Families living in the targeted areas began fleeing their homes after nightfall on Saturday and into Sunday's early hours, residents and Palestinian media said - the latest in multiple waves of displacement since the war began 13 months ago.
In central Gaza, health officials said at least 10 Palestinians were killed in Israeli airstrikes on the urban camps of Al-Maghazi and Al-Bureij since Saturday night.
HOSPITAL DIRECTOR WOUNDED BY GUNFIRE
In north Gaza, where Israeli forces have been operating against regrouping Hamas militants since early last month, health officials said an Israeli drone dropped bombs on Kamal Adwan Hospital, injuring its director Hussam Abu Safiya.
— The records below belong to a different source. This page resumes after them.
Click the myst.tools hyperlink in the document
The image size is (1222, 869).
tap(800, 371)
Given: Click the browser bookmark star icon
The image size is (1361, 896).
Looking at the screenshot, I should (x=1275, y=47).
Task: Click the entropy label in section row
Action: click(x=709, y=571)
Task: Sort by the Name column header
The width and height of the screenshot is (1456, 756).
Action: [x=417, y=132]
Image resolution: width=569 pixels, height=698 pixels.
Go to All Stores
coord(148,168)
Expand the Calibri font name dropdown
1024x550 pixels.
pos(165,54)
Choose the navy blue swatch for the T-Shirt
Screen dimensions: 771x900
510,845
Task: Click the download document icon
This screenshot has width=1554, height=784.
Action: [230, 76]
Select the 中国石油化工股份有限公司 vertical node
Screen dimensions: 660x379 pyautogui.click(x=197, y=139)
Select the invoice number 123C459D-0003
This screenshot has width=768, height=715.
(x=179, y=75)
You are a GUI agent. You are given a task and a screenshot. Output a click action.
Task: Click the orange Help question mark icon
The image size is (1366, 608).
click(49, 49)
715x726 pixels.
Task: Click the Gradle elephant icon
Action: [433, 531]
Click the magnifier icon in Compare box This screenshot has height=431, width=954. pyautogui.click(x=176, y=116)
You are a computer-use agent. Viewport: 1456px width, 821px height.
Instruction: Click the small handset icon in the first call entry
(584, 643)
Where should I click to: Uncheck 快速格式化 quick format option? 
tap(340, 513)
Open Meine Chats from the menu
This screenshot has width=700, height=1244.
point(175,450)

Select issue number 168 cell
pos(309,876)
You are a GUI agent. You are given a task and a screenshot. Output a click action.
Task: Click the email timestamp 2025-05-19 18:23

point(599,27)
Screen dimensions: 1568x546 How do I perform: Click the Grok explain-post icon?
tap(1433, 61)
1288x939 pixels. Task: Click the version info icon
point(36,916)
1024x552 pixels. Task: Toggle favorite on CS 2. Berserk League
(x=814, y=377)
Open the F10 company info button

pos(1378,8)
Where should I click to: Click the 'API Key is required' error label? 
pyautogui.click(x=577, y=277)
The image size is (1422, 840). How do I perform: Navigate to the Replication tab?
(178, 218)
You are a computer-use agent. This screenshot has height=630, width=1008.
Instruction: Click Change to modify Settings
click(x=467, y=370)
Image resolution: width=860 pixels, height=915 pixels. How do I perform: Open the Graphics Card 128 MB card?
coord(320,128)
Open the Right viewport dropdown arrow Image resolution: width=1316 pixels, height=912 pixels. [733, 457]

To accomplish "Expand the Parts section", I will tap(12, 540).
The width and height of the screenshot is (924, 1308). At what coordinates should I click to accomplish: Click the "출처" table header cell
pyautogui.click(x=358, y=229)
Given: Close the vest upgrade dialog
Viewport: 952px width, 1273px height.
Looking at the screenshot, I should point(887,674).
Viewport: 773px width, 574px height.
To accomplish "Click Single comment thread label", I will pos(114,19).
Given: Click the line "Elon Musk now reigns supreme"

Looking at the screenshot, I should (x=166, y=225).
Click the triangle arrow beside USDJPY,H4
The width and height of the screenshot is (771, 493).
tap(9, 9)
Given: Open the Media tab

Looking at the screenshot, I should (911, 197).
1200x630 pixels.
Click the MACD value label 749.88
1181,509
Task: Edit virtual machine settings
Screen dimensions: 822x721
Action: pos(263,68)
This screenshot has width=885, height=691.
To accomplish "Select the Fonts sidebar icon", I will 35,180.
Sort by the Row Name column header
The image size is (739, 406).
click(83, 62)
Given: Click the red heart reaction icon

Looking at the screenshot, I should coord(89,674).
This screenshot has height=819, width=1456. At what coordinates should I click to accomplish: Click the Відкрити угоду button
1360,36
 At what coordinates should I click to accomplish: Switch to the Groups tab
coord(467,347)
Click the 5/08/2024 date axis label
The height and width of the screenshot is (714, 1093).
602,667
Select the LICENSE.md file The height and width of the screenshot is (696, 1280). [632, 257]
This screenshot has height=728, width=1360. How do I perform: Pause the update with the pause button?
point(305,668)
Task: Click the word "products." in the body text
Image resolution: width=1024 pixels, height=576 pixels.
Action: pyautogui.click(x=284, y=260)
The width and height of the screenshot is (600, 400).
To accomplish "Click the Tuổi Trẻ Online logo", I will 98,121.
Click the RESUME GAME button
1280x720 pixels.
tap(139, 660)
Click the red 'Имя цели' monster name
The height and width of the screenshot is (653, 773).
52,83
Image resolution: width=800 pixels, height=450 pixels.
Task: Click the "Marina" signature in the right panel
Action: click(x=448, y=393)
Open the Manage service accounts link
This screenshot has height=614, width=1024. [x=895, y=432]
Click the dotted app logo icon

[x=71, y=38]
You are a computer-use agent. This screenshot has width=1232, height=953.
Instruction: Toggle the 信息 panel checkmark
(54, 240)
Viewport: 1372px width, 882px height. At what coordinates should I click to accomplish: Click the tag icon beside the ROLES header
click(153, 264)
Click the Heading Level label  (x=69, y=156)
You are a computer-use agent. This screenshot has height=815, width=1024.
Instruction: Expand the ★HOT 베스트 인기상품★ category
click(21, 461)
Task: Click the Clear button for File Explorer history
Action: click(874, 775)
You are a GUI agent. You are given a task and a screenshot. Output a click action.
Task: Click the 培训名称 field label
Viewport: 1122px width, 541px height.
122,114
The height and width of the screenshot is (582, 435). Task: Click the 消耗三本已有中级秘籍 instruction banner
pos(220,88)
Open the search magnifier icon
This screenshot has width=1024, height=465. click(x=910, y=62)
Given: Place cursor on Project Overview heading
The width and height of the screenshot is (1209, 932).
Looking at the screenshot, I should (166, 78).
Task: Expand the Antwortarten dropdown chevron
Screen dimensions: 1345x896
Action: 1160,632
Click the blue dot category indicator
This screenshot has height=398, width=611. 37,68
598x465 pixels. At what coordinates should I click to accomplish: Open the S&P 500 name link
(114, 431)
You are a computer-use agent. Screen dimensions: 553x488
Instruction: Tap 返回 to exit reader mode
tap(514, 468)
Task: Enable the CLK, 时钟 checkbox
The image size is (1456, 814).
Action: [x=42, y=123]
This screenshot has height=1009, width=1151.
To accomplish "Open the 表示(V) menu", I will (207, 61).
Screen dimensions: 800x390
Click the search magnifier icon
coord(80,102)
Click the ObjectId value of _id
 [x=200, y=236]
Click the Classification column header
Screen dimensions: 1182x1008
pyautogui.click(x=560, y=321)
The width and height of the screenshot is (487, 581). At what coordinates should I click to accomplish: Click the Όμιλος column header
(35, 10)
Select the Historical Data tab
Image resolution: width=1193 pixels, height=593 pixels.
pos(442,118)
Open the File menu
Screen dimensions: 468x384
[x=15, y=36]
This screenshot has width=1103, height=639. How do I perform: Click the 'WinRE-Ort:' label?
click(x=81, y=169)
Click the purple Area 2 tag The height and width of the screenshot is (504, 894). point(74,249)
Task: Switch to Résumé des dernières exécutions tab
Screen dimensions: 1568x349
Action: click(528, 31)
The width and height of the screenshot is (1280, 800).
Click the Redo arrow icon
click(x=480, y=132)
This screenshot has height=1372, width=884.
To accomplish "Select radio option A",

"This will not stop us from completing our humanitarian mission and we will continue to do this job at any cost," Abu Safiya said in a video statement circulated by the health ministry on Sunday.
"We are being targeted daily. They targeted me a while ago but this will not deter us...," he said from his hospital bed.
Israeli forces say armed militants use civilian buildings including housing blocks, hospitals and schools for operational cover. Hamas denies this, accusing Israeli forces of indiscriminately targeting populated areas.
Kamal Adwan is one of three hospitals in north Gaza that are barely operational as the health ministry said the Israeli forces have detained and expelled medical staff and prevented emergency medical, food and fuel supplies from reaching them.
In the past few weeks, Israel said it had facilitated the delivery of medical and fuel supplies and the transfer of patients from north Gaza hospitals in collaboration with international agencies such as the World Health Organization.
Residents in three embattled north Gaza towns - Jabalia, Beit Lahiya and Beit Hanoun - said Israeli forces had blown up hundreds of houses since renewing operations in an area that Israel said months ago had been cleared of militants.
Palestinians say Israel appears determined to depopulate the area permanently to create a buffer zone along the northern edge of Gaza, an accusation Israel denies.
Israel's campaign in Gaza has killed more than 44,000 people, uprooted nearly all the enclave's 2.3 million population at least once, according to Gaza officials, while reducing wide swathes of the narrow coastal territory to rubble.
The war erupted in response to a cross-border attack by Hamas-led militants on Oct. 7, 2023 in which gunmen killed around 1,200 people and took more than 250 hostages back to Gaza, according to Israeli tallies.